職人が命を懸けて維持している神聖な仕事場に、余計な異臭を持ち込まないこと。
それこそが、暖簾をくぐり、白木を跨ぐ客として守るべき最初の、そして最大の礼儀であることを、彼女は骨の髄まで熟知していた。
百七十センチの、モデルのようにしなやかで均整の取れた四肢。
外見は完璧な淑女そのものだが、身内だけのくつろいだ時間に向けて、その豊かな胸元がほんの少しだけホッとしたように緩んでいる。
千草は、大将の手元が最もよく見える白木のカウンターの端、いわゆる特等席へと、ロングスカートの裾を淑やかに整えて腰を下ろした。
過剰な愛想笑いを浮かべることも、無駄口を叩くこともない。
ただ背筋を美しく伸ばし、職人の聖域に静かにその身を置く。
艶やかな黒髪の間から覗く、大粒の『ムゾー・グリーン』のエメラルドのピアスが、昼下がりの柔らかな光を受けて気高く瞬いていた。
第二章:引き算の美学と、最初の一献
「まずは、お酒を。大将の今のおすすめを、冷やで一合いただけますかしら」
「はいよ。それなら、ちょうど良いのが入ってる。地元の『庭のうぐいす』の特別純米でいこう。こいつは派手な吟醸香こそねえが、米の旨味がしっかりと腰を据えていて、最後はきれいにキレる。寿司の脂を邪魔しない名脇役さ」
大将がカウンター越しに差し出したのは、ガラスの表面に細かな霜をまとった涼しげな徳利と、精緻なカッティングが施された、江戸切子のお猪口だった。

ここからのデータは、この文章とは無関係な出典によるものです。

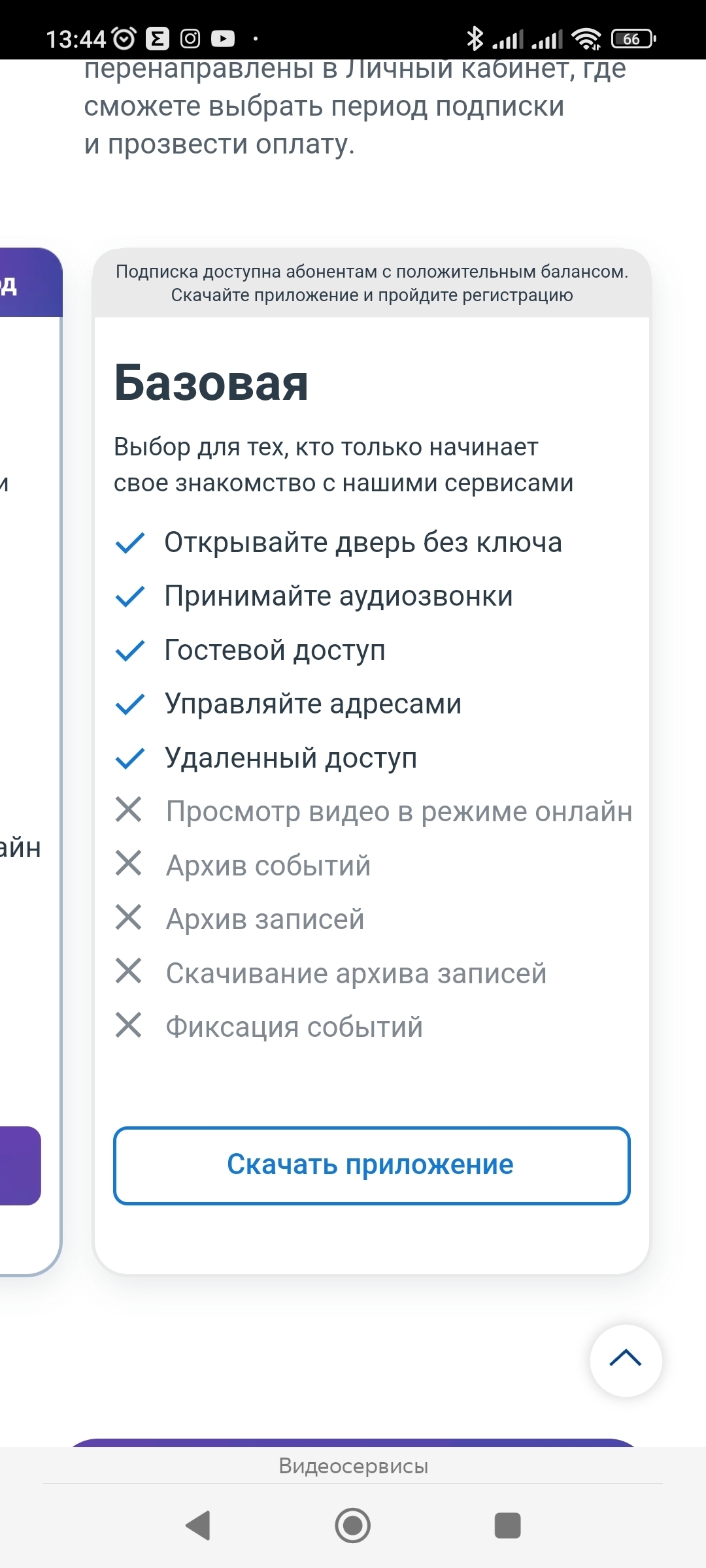Tap the battery indicator icon
This screenshot has height=1568, width=706.
(633, 39)
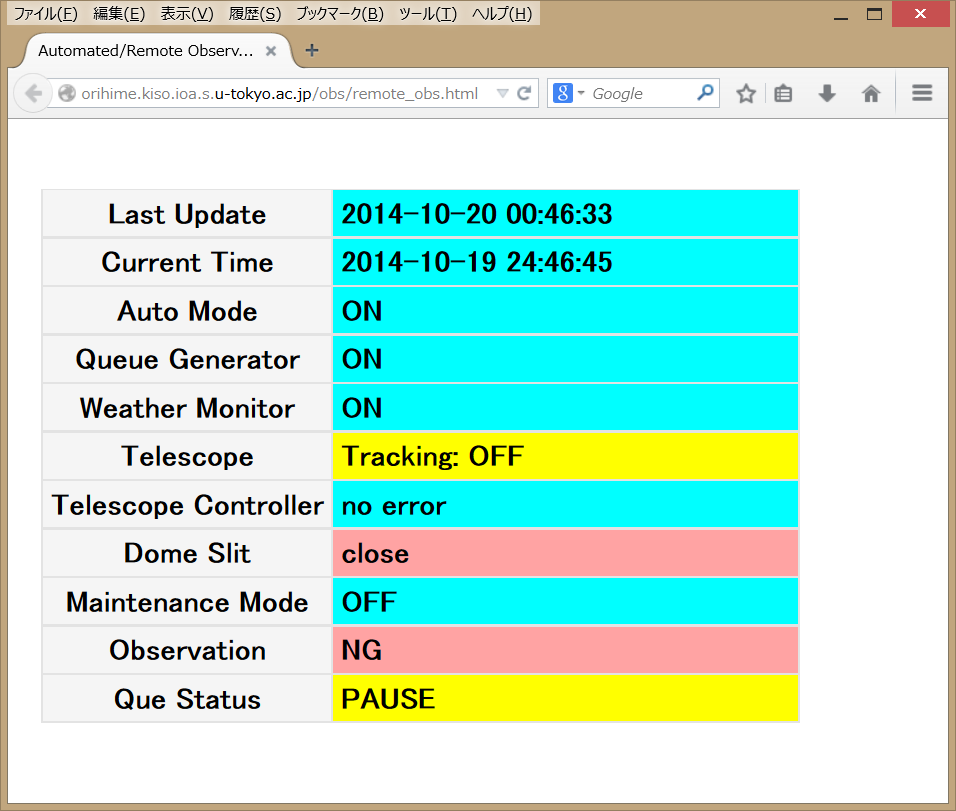Click the search magnifier icon
Viewport: 956px width, 811px height.
pyautogui.click(x=705, y=93)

千草は細い指先で徳利を手に取ると、お猪口にトトト……と静かに、表面を波立てないよう酒を注ぐ。
まずは器を鼻先に近づけ、ふくよかで透明感のある米の香りをゆっくりと愉しんだ。
それから、薄いガラスの縁を、そっとキリリと引き締まった唇に当てる。
ゆっくりと、舌の上でお酒を転がし、喉の奥へと滑らせる。
「……ふぅ。美味しい。お米のふくよかな甘みの後に、風花町の清流のような綺麗な酸が追いかけてきますわね。仕込みの熱で少し火照った身体に、心地よく染み渡ります」
千草はそう言って、お猪口を白木の上に戻した。
ここで、すぐに「次」の肴を矢継ぎ早に注文することはしない。
お酒の静かな余韻が完全に舌の上から消え去るのを待つように、静かに大将の包丁捌きを見つめる。
その背筋の伸びた佇まいは、ただ酔いを求める大酒飲みのそれでは決してなく、お酒の一滴一滴の命を尊び、場を温める時間を慈しむ「通」の所作そのものだった。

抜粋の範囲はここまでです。